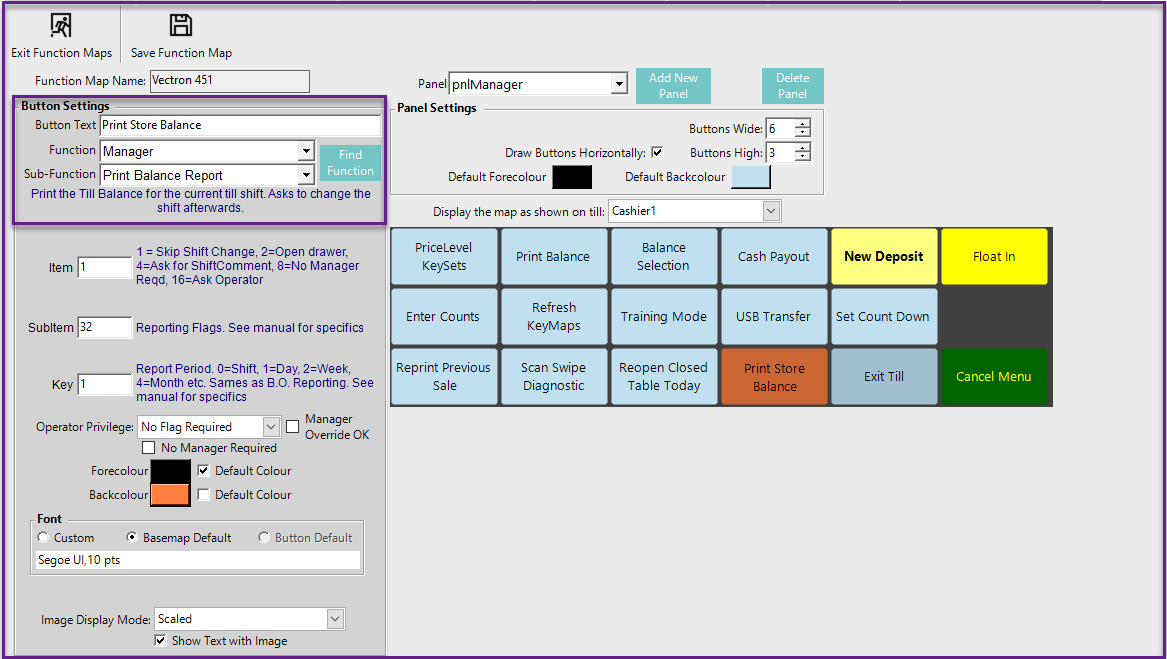Increase Buttons Wide with up arrow
1167x659 pixels.
pyautogui.click(x=802, y=123)
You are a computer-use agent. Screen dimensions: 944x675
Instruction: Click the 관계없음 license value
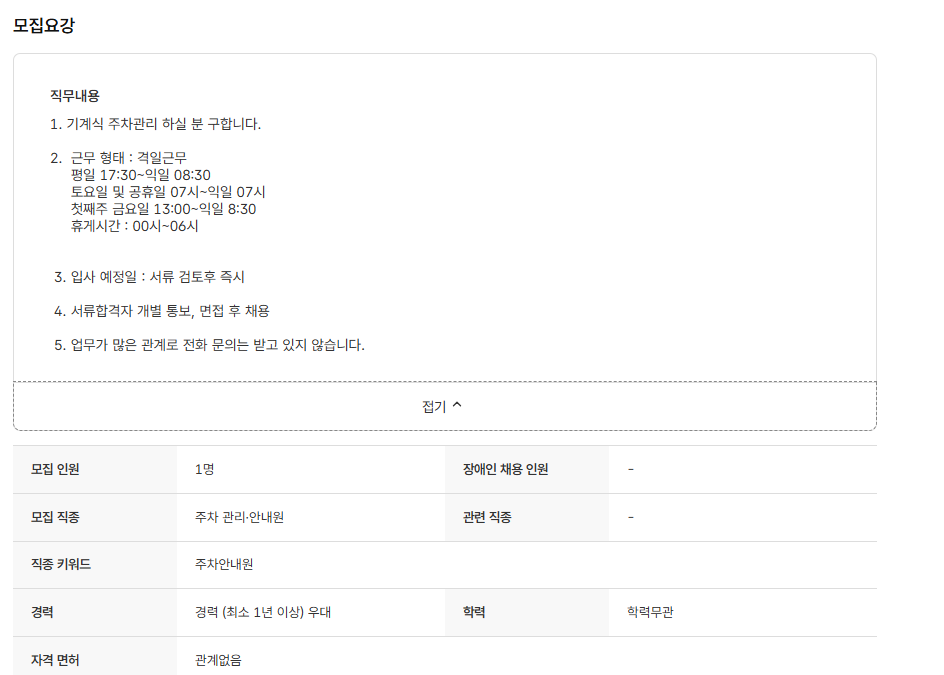(x=218, y=660)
• • • • • • •
Copy out every line of the entries above again, word for word, but leave out the pictures.

#### Task solution:
Increase Buttons Wide with up arrow
1167x659 pixels.
pyautogui.click(x=802, y=123)
You are a computer-use agent. Screen dimensions: 944x675
Instruction: Click the 관계없음 license value
(x=218, y=660)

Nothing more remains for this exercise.